10 thoughts on “To Binary or Not to Binary–On the Occasion that You Have to Use the Bathroom

  1. Bradley says:

    Great post and the timing is hilarious. Last night we were having dinner at a friends home. During dinner her 2 1/2 year old daughter jumped down, ran to her bookshelf and came back with and asked her mom to read the book, which happened to be “Everyone Poop’s”
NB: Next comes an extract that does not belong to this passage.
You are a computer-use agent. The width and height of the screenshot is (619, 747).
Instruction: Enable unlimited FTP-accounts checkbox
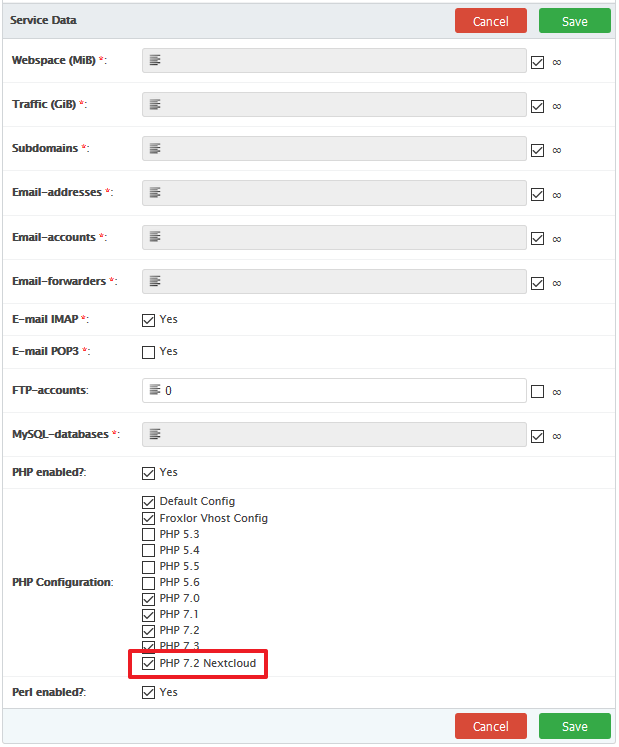pos(538,391)
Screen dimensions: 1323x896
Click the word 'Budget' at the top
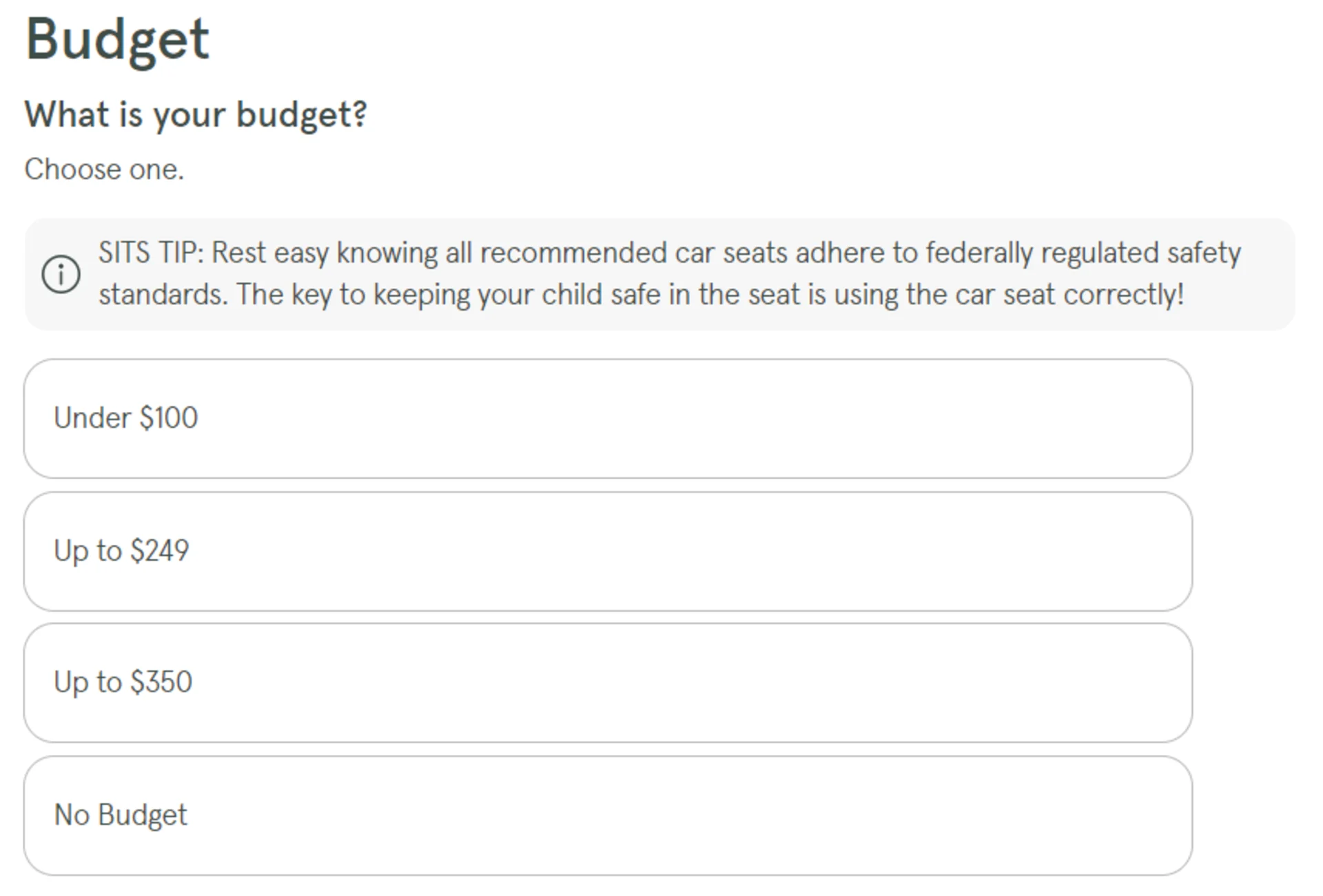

    One simple solution regarding unisex bathrooms, I believe, would be to do away with urinals and just have stalls. I’d hope that would alleviate some of the discomfort people may feel.

    Liked by 1 person

  2. shelie27 says:

    I, like you, have to have sometime to think before I comment and speak, as well. I would like to tell you in person how brave you’re for sticking up for the entire human race. I did some research last night after reading Victo Dolre’s piece about Ambiguous genitalia. What a powerful write, thank you for sharing. I couldn’t help but think of a favorite movie of mine called “Boys Don”t Cry” If you haven’t seen the movie, you may agree. A few friends of mine would never watch it with me. They said it was to controversial. Do you know back then when watching that movie all I knew was he had both parts of a male and female. I didn’t know, the medical term, his or his orientation. I thought about his situation for maybe a minute or two at the most, and moved on. I loved how passionate and brave he was for pressing foward regardless of the way he was made. I was on his side. I’m sure if he used the bathroom today with my son or anyone for that matter there would be no harm done. I probably would not even notice there was a difference. I do want to go back to your statement about everything black and white. The same term can be used on both sides of the fence. I believe in all situations you still need to stay centered, not everyone is who they say they are.

    Liked by 1 person

    1. dearlilyjune says:

      S., I do like that movie, and you are right: Things are not always what they seem. But, God help me, I will always air on the side of protecting others, believing others, hoping others will be safe in all that they do.

      Liked by 1 person

  3. Allie P. says:

    I can’t like this enough. It is a toilet. A place for refuse and release. Use it. Use it freely. In the scheme of all the many things that matter, who cares at all what handle you flush provided that it flows downstream.